__WHAT YOU SHOULD DO__
Only the lines from the first line of the records through the line containing "This screenshot has height=235, width=213." belong in the answer. Copy them exactly.

Dataset entries

((

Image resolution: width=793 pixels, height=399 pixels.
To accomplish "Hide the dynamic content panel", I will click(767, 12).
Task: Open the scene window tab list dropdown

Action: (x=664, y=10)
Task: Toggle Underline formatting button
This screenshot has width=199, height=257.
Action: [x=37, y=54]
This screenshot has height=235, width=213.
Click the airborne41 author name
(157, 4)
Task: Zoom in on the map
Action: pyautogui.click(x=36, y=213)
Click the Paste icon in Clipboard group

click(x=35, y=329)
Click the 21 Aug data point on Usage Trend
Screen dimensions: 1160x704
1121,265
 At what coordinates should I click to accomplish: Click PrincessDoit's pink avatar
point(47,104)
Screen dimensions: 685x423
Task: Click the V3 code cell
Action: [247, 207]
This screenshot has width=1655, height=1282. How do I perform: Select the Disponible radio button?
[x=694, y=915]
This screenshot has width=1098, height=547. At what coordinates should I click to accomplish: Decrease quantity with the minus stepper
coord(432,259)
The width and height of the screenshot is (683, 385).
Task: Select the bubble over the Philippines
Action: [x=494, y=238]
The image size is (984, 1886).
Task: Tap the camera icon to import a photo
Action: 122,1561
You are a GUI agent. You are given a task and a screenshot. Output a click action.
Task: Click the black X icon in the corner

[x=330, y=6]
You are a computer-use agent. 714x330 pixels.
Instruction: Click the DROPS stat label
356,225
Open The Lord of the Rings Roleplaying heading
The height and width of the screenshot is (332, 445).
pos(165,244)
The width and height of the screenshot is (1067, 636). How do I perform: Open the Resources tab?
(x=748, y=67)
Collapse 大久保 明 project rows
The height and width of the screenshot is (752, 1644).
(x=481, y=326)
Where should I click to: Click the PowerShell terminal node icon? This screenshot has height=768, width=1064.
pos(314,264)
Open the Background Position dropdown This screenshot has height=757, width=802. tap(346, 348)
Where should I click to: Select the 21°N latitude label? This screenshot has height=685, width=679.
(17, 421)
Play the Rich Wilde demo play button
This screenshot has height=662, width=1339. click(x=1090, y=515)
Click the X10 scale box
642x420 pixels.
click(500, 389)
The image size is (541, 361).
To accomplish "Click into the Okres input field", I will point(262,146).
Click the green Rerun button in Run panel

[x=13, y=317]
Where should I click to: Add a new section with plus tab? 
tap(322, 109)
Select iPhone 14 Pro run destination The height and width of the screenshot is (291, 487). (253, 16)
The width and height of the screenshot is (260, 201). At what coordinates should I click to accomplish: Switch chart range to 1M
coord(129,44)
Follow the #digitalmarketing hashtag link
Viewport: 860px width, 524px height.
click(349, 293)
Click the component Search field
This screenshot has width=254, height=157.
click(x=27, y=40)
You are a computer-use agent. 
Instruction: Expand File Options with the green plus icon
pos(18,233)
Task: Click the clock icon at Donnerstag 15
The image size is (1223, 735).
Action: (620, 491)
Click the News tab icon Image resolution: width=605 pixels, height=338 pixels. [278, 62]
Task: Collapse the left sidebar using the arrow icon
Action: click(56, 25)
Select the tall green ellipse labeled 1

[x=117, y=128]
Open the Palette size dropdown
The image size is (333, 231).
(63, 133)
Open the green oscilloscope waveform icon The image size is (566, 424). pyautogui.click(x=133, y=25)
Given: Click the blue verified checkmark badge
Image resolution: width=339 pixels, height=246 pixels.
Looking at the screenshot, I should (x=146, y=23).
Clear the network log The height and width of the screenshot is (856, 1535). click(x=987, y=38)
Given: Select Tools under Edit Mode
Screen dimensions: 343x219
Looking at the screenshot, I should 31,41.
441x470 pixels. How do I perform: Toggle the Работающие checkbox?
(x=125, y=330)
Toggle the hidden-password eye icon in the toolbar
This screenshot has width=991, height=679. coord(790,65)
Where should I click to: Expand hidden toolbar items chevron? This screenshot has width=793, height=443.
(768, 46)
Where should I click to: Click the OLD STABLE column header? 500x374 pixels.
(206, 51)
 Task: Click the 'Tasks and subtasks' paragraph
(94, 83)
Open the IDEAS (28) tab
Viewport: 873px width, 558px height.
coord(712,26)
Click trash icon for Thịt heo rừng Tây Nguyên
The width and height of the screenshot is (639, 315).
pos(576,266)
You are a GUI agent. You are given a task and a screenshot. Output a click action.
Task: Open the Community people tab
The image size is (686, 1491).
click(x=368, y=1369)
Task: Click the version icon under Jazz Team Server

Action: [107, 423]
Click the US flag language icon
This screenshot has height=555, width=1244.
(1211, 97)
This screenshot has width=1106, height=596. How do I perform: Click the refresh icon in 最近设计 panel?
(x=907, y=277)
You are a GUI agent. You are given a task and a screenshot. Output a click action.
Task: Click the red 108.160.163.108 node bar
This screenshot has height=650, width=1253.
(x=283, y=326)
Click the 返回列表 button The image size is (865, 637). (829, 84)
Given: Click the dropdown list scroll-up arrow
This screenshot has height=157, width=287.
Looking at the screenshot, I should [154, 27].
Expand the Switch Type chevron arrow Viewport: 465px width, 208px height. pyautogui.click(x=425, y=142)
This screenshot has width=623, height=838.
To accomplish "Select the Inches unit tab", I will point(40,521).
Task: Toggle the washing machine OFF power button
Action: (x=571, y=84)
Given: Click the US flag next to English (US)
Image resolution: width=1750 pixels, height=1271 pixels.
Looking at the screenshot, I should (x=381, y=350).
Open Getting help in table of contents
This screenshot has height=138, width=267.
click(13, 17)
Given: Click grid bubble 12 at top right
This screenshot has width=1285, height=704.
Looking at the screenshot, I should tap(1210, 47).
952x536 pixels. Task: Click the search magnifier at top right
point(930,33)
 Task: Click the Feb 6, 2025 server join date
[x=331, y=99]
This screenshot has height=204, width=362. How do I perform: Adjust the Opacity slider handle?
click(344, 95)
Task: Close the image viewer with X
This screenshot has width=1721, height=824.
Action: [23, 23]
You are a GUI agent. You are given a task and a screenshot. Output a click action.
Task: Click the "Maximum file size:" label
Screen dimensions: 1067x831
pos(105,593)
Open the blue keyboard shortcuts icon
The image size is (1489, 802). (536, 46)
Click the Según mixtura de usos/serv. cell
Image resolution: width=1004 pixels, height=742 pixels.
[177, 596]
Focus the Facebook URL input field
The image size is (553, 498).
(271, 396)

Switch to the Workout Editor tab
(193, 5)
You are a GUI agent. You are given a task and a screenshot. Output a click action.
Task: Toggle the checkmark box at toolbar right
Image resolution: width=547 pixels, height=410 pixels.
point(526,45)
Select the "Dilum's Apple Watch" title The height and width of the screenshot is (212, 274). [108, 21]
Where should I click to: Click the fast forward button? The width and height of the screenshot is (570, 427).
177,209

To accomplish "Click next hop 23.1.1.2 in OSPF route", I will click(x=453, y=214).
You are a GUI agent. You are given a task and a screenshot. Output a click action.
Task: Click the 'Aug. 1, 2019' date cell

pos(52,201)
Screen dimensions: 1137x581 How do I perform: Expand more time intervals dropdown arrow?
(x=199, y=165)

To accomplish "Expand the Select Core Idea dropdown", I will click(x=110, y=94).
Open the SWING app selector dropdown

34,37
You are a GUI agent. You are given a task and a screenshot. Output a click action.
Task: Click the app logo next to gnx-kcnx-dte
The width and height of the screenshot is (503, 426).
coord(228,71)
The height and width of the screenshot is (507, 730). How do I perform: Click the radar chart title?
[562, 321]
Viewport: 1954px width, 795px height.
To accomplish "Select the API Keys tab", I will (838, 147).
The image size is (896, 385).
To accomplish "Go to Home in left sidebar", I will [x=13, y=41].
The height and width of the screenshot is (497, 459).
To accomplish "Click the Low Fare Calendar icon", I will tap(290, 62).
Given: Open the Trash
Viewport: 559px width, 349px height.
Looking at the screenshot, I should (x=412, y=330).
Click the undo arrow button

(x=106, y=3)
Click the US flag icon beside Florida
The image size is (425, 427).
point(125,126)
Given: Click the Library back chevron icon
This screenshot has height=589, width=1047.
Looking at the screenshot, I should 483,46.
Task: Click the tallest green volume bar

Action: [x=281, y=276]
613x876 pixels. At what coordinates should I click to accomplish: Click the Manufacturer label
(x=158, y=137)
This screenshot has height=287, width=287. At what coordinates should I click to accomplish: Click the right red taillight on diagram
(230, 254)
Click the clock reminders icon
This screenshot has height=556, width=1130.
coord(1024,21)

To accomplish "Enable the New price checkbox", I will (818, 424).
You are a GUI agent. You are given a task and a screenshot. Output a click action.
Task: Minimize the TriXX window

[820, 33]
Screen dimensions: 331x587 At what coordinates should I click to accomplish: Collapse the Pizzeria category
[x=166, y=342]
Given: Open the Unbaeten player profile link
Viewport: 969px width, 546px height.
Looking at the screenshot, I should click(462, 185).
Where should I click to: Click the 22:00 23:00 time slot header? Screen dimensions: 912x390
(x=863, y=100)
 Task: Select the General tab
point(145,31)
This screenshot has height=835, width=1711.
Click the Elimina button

))

__EXERCISE SOLUTION__
Image resolution: width=793 pixels, height=399 pixels.
To accomplish "Hide the dynamic content panel", I will click(767, 12).
Task: Open the scene window tab list dropdown

Action: (x=664, y=10)
Task: Toggle Underline formatting button
This screenshot has width=199, height=257.
Action: [x=37, y=54]
This screenshot has height=235, width=213.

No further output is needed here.